Exactly as written, return all the data, leaving its pictures behind.

───── Data to process

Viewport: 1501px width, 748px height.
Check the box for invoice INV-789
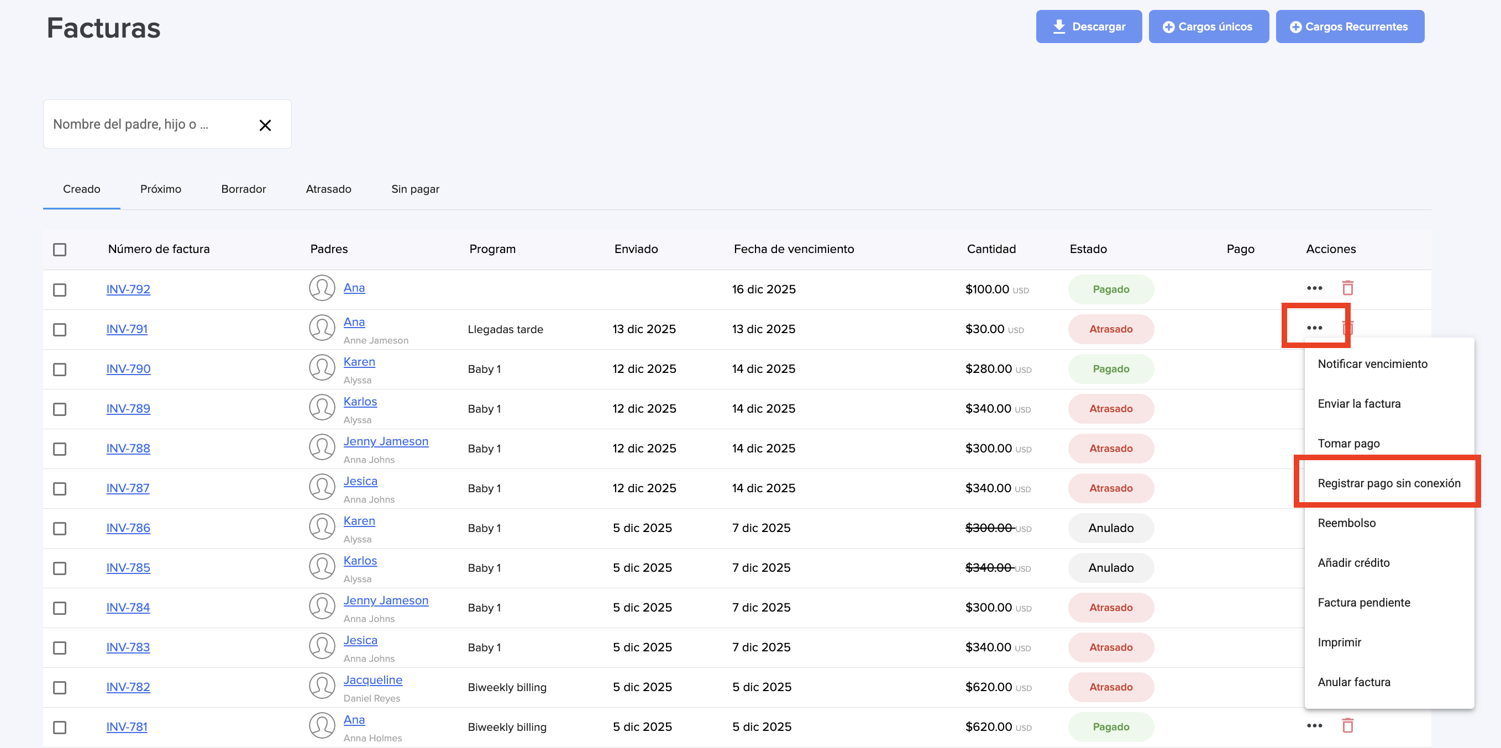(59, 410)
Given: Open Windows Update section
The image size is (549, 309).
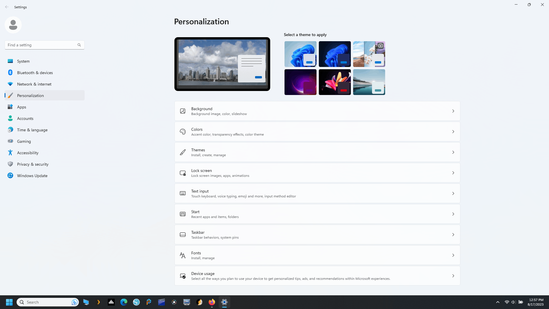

──────────

## Completed exercise
Viewport: 1501px width, 748px height.
Check the box for invoice INV-789
(59, 410)
Given: Open Windows Update section
The image size is (549, 309).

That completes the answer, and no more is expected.